(Beginning of Materials provided)

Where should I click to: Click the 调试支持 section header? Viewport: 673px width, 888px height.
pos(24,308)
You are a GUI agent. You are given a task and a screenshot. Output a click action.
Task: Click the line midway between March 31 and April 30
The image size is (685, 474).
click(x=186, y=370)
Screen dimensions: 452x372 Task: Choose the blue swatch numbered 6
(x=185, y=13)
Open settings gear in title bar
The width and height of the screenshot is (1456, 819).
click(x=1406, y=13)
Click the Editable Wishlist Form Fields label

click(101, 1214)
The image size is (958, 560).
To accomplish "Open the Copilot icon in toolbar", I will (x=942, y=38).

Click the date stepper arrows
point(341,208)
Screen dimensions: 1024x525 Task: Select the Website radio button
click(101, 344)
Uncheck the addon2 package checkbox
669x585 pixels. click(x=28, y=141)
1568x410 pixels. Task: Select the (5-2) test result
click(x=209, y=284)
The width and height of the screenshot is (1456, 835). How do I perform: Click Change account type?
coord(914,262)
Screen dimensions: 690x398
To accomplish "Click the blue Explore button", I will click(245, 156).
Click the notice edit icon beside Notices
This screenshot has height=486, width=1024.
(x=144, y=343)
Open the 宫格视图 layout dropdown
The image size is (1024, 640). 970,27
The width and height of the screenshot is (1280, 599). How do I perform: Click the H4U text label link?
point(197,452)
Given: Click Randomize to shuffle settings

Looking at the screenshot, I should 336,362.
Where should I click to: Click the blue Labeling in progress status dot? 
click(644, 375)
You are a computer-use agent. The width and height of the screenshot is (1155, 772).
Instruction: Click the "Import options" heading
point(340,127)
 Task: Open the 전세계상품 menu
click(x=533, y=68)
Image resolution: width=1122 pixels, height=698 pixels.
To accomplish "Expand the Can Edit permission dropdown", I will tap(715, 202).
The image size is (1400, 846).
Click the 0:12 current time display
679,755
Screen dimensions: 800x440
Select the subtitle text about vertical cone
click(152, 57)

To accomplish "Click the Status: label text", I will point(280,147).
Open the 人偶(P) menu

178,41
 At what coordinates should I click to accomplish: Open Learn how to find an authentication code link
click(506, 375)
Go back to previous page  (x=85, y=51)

(End of Materials provided)

- **Problem to work on**: Your answer should be the lines of the records that hold the string "agent".

- **Response to the task**:
You are a GUI agent. You are given a task and a screenshot. Output a click action.
You are a computer-use agent. The width and height of the screenshot is (1155, 772).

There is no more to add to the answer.